Neglecting magma supply

Various mechanisms have been proposed to explain the magma-poor nature of the transitional domain including (but not limited to) low mantle potential temperature60, ultra-slow spreading rate, and counter-flow of depleted lower lithospheric mantle61,62. As the degree of magmatism is very low to absent, we have chosen to ignore mantle melting in our modeling approach. We believe that counter-flow of the inherited depleted mantle is the most viable hypothesis to explain the absence of mantle melting as there is evidence for the depleted mantle in the transitional magma-poor domain from IODP/ODP sampling and dredging10,63, as there is no evidence for an anomalous low mantle temperature60, and as inferred extension rates for the final phase of rifting and mantle exhumation are in the order of 1.5 cm/yr full spreading rate sufficient for decompression melting. In our models, we have chosen for simplicity not to include counter-flow of depleted lower lithospheric mantle and have opted instead to disable mantle melting.

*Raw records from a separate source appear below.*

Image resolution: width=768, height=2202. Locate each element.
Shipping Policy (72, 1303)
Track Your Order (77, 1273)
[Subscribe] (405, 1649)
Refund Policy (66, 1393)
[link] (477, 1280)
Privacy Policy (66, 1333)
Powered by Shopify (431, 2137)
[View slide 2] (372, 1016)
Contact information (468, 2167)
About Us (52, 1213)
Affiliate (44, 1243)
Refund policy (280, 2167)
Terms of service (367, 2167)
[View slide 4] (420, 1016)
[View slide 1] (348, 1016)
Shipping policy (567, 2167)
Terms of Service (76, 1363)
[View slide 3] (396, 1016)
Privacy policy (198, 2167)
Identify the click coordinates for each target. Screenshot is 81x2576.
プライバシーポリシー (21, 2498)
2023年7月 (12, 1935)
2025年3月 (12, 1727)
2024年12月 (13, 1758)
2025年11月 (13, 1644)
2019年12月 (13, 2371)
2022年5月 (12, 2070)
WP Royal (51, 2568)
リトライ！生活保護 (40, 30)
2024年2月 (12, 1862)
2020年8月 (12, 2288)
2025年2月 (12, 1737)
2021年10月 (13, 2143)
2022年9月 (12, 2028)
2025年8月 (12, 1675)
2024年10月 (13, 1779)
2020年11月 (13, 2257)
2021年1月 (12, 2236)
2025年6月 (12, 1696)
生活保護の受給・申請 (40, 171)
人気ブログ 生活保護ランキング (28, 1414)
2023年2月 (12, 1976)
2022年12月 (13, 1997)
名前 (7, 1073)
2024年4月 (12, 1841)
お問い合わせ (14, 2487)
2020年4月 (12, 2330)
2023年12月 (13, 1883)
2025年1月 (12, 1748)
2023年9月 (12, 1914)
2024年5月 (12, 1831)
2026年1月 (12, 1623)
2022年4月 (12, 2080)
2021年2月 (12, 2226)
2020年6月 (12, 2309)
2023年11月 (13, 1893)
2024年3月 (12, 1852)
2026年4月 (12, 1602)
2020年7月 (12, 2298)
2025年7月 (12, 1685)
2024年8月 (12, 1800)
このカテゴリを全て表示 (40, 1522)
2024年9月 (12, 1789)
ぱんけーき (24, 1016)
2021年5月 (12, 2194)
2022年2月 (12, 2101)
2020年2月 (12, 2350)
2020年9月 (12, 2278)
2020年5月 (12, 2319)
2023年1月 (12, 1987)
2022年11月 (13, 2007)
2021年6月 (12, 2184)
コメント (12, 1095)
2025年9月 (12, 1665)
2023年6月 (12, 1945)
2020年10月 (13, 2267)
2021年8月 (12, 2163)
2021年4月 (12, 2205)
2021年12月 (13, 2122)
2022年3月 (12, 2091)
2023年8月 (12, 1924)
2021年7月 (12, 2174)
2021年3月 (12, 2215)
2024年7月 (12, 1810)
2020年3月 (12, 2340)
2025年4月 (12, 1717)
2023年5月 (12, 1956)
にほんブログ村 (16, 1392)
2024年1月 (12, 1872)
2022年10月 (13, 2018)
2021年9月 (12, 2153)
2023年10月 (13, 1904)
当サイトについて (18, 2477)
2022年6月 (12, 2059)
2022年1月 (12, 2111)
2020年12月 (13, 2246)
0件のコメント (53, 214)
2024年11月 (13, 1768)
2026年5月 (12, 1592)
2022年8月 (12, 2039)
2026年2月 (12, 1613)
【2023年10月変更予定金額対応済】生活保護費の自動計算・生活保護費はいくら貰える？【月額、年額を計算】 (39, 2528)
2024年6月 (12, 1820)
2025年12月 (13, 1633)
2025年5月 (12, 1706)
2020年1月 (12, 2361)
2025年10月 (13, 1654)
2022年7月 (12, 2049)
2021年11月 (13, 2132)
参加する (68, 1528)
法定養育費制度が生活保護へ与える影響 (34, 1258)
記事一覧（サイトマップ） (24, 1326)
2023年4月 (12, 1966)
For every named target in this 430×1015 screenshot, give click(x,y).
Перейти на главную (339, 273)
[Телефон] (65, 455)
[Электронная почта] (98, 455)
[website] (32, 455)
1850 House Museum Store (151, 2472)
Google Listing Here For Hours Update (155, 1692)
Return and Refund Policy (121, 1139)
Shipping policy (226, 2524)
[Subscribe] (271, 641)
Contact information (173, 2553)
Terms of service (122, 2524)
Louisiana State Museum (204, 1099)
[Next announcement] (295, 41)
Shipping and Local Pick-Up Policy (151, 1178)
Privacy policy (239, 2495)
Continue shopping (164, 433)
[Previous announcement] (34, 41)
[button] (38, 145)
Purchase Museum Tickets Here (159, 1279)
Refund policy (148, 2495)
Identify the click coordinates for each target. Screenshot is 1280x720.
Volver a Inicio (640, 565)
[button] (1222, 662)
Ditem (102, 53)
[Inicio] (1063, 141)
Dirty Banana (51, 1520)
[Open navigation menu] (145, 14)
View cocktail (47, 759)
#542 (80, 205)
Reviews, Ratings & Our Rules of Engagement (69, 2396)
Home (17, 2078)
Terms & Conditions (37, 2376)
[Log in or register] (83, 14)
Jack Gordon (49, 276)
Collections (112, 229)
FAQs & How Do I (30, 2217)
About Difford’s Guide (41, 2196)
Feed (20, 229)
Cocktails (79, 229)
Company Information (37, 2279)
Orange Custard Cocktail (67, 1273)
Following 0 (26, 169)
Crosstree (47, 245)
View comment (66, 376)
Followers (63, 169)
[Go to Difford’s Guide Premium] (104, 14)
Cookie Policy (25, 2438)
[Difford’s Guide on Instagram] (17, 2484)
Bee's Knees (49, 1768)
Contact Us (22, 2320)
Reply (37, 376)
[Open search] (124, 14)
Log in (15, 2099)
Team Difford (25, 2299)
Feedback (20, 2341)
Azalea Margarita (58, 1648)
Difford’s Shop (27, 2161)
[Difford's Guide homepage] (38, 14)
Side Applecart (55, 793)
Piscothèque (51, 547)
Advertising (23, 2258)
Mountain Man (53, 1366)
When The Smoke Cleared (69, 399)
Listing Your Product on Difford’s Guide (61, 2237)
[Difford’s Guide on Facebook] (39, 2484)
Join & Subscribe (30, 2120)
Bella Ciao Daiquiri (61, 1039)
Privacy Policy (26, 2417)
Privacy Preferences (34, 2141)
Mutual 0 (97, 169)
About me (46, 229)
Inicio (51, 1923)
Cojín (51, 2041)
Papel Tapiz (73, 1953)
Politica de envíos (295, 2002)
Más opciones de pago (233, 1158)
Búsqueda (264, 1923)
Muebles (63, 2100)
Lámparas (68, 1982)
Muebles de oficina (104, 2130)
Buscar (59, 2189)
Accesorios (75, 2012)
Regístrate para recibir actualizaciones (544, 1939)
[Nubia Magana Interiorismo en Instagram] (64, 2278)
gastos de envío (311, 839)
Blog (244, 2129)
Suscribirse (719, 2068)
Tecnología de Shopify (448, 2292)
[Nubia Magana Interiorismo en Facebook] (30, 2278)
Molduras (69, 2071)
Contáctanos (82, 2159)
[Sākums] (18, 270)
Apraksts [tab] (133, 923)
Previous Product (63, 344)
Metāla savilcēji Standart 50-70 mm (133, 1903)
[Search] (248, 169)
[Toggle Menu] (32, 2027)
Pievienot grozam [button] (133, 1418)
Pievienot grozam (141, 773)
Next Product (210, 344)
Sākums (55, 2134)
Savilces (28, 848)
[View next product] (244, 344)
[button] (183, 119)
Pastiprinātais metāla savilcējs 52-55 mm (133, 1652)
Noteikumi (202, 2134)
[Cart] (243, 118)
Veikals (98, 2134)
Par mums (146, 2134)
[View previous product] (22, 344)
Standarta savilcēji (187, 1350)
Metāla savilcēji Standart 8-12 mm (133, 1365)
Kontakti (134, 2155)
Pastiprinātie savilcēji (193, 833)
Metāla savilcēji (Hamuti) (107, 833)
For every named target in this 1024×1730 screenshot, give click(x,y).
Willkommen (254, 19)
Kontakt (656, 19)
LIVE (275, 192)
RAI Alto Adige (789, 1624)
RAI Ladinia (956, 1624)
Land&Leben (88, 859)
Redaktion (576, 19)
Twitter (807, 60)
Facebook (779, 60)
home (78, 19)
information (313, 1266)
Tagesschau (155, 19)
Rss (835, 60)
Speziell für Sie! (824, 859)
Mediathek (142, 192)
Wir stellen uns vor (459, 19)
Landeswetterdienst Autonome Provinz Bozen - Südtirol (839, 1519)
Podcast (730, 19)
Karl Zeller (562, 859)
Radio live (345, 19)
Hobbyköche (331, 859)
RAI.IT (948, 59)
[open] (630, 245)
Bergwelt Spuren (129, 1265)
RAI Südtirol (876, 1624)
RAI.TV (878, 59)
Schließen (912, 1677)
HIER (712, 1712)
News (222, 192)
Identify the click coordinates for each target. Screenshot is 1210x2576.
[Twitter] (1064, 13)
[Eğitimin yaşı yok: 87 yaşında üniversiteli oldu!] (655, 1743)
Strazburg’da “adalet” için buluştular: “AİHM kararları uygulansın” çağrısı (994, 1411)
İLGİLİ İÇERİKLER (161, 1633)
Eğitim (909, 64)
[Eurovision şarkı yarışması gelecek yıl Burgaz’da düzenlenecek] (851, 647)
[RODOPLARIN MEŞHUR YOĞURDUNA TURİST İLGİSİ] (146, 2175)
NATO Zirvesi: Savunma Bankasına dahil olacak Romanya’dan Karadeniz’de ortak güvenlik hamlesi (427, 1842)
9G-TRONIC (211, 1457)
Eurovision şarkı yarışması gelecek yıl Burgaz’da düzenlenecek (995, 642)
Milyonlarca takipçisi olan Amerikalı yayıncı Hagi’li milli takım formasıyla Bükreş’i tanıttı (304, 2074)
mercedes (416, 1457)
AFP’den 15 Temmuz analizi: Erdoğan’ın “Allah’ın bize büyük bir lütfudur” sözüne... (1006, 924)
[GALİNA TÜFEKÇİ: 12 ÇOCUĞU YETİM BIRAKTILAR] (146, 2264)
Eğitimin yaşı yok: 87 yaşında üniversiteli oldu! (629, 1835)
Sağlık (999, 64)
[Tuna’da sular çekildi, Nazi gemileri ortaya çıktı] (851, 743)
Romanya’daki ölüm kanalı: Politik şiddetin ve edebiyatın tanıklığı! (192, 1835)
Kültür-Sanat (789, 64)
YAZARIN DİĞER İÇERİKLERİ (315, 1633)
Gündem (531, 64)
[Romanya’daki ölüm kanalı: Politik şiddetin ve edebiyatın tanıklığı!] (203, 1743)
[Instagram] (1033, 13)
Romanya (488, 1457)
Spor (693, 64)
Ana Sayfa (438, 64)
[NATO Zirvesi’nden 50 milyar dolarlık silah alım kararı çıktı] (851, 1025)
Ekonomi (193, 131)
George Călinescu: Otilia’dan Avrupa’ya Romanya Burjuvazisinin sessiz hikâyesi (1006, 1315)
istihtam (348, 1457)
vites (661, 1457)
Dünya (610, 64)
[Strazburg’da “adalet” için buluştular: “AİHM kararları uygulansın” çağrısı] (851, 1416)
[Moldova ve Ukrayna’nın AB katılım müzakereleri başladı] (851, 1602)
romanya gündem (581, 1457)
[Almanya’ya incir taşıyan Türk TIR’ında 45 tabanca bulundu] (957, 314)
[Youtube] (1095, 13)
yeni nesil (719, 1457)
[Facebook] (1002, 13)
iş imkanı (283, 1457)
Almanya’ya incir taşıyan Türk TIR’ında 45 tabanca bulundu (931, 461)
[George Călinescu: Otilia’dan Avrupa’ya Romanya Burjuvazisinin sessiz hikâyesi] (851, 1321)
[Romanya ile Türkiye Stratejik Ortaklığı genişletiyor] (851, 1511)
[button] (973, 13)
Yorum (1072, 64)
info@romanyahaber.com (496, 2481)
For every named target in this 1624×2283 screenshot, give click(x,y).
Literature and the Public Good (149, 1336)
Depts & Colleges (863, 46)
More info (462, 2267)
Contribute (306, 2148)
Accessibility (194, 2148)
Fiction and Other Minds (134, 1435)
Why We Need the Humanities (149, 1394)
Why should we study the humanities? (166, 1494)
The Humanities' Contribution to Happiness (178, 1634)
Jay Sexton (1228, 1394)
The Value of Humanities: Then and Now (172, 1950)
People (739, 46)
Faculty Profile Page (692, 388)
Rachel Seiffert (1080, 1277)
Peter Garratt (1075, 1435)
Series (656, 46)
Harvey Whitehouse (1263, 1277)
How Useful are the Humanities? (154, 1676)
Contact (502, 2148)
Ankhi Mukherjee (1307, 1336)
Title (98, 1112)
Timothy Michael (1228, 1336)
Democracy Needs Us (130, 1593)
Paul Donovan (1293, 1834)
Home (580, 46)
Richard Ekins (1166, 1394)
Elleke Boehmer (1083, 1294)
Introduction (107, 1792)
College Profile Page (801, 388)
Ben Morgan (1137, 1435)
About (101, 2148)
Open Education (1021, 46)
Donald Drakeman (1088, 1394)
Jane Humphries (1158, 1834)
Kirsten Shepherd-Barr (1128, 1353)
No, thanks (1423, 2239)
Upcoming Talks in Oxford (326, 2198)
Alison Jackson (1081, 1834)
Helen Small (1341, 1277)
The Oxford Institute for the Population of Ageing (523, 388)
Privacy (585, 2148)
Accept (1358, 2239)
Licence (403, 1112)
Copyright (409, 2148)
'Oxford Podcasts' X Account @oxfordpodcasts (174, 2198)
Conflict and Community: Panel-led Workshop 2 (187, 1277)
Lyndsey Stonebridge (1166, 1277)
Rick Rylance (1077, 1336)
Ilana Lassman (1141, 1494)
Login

A large part of the exhumed mantle domain in our models can be interpreted as representing a depleted mantle that does not produce decompression melting. We similarly interpret the magma-poor nature of the exhumed mantle on the Galicia-Flemish Cap conjugate margins (Figs. 4c and 6). The limited magmatic spreading during the formation of the ultra-slow transitional domain (<25% on average) inferred in this study supports the idea that neglecting magma supply is a valid approximation and mantle melting is not a critical missing factor.